Fraugster teams up with Elvah to tackle fraud in the ecommerce sector

Fraugster teams up with Elvah to tackle fraud in the ecommerce sector

Last week, payment intelligence provider Fraugster announced that it had formed a partnership with e-mobility company Elvah to create a new managed payment protection service. In the future, Elvah will offer users chargeback protection, risk management and credit scoring through a single AI-driven platform.

The service will enable Elvah to better detect identity fraud thanks to an AI-based fraud prevention engine, which offers real-time risk scoring for ecommerce transactions. The engine uses over 2,500 variables in each transaction to decide whether to approve or block the payment. 

The engine doesn’t rely on a fixed algorithm to identify fraud but rather uses three main machine learning models. One is a self-learning model designed to catch complex, well-defined fraud patterns. Another is a logistic regression model to measure the strength of cause-and-effect relationships in structured data sets. There’s also an AI-powered clustering model that can identify fraudulent patterns that aren’t based on historical data or other ML models. 

The challenge of mitigating fraud 

The announcement comes as identity fraud has remained a serious threat to ecommerce providers, enterprises and consumers alike, with the cost of ecommerce fraud rising from $17.5 billion in 2020 to $20 billion last year.

One key reason for this increase has been that the cost of remediating fraud has increased following the COVID-19 pandemic, with each $1 lost to fraud costing retailers $3.60 in expenses to mitigate, compared to $3.13 pre-pandemic. 

As the cost of fraud continues to increase, it’s clear that ecommerce providers and enterprises need to evolve if they want to spot and prevent frauds. This is a challenge because many organizations remain reliant on disjointed data pipelines that make it difficult to gain cohesive insights into the status of fraud. 

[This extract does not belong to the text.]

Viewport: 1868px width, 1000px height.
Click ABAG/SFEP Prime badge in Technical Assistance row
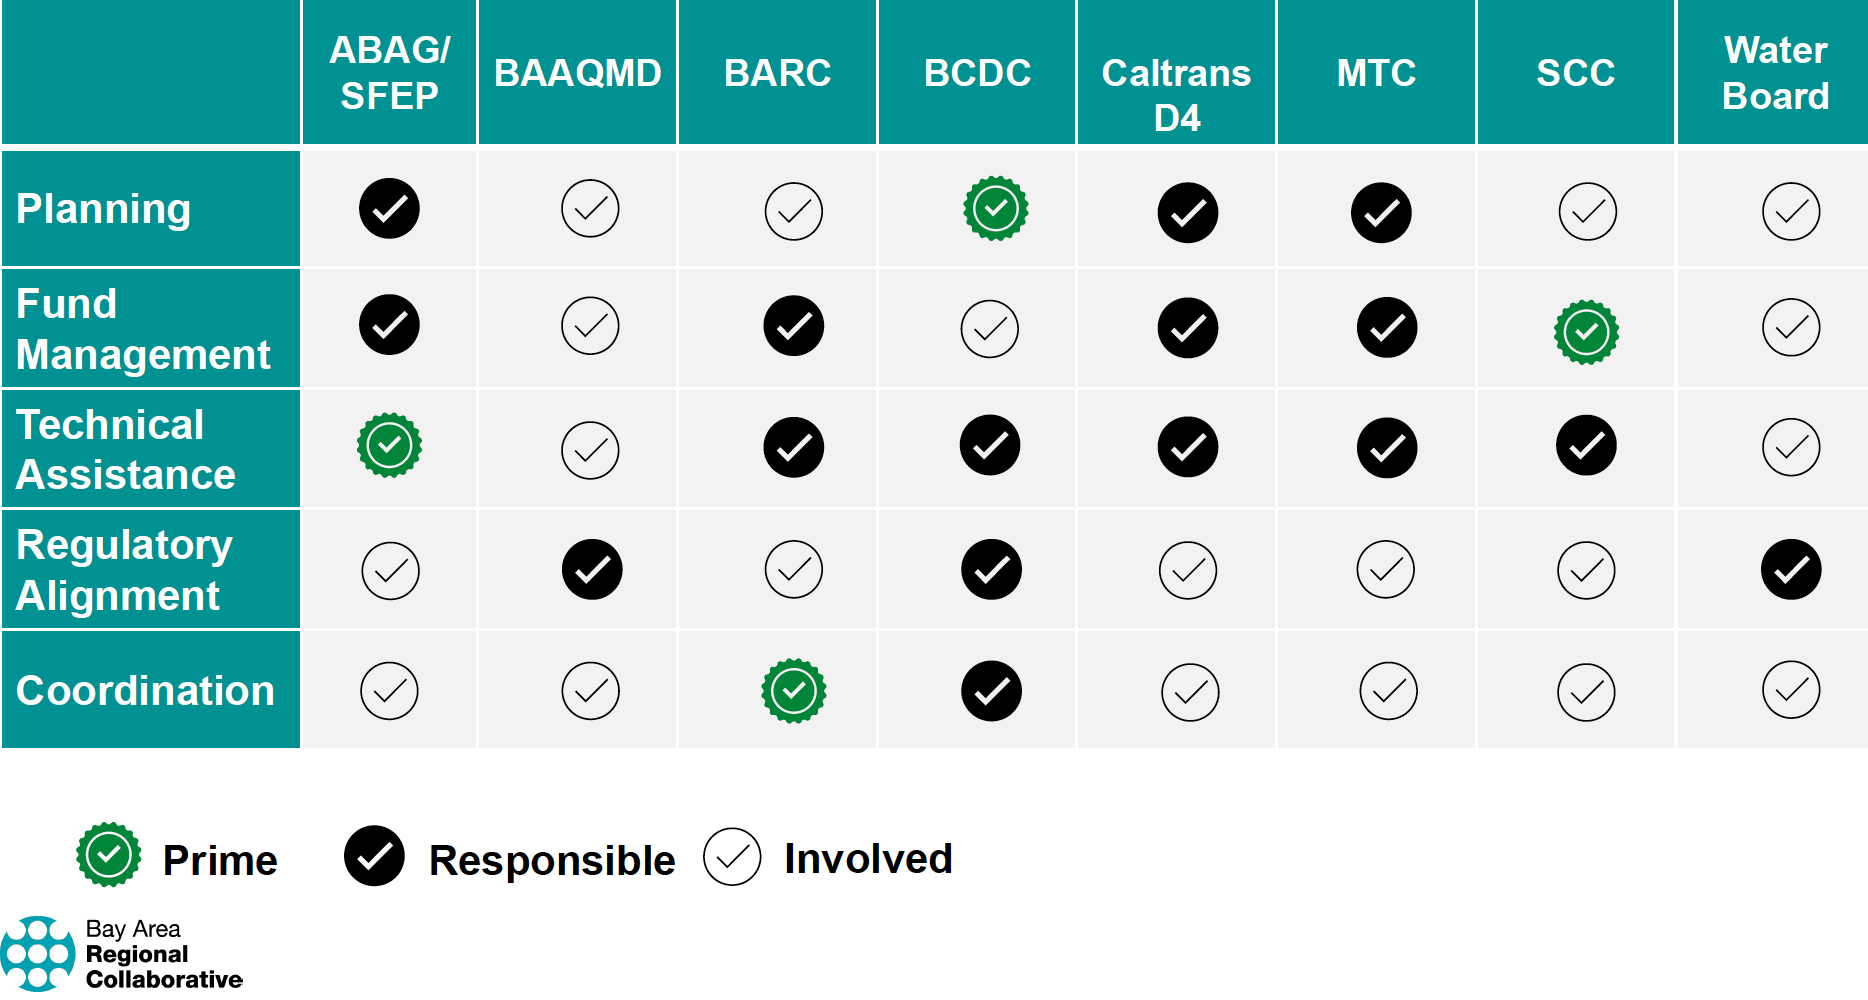pos(389,445)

“The ecommerce ecosystem continues to operate in data siloed that limits the potential for data pooling, network intelligence and the application of AI and machine learning,” said Fraugster CEO, Christian Mangold. 

At the same time, many of the fraud prevention solutions use organizations that fail to offer accurate insights at scale. “Most fraud prevention technologies in operation use outdated and inaccurate methods that fail to leverage data and AI in the service of automation and smarter business decisions,” Mangold said. 

Fraugster is trying to help organizations detect fraud at scale by creating a single AI fraud prevention platform that organizations can use to proactively manage the risk of fraud and protect against chargebacks, while increasing visibility so they can remain compliant with growing regulatory requirements. 

A brief look at the fraud detection and prevention market 

The provider is part of the global fraud detection and prevention market, which researchers expect to grow from $24.8 billion in 2021 to $65.8 billion in 2026 as organizations attempt to mitigate revenue lost to fraud. 

Fraugster isn’t the only company using AI to mitigate ecommerce fraud, and is directly competing with Forter, an ecommerce fraud detection company, which analyzes transactions and makes real-time decisions on whether to approve transactions or not, and most recently raised $300 million as part of a funding round last year alongside a $3 billion valuation. 

Another competitor is Sift, a payment fraud prevention provider, which uses real-time machine learning to automatically respond to fraudulent activity, while raising $50 million last year and achieving a total valuation of $1 billion. 

However, Fraugster’s team believes that the higher accuracy of its AI in detecting fraud is what differentiates itself from competing solutions like Sift, which claim to decrease fraud by 50%. 

“We continue to deliver an average fraud reduction of 60% for our customers, and approval rate increases, ranging from 5-15%. This means we have enabled our customers to generate additional sales in the tens of millions and significantly reduce fraud losses,” Mangold said.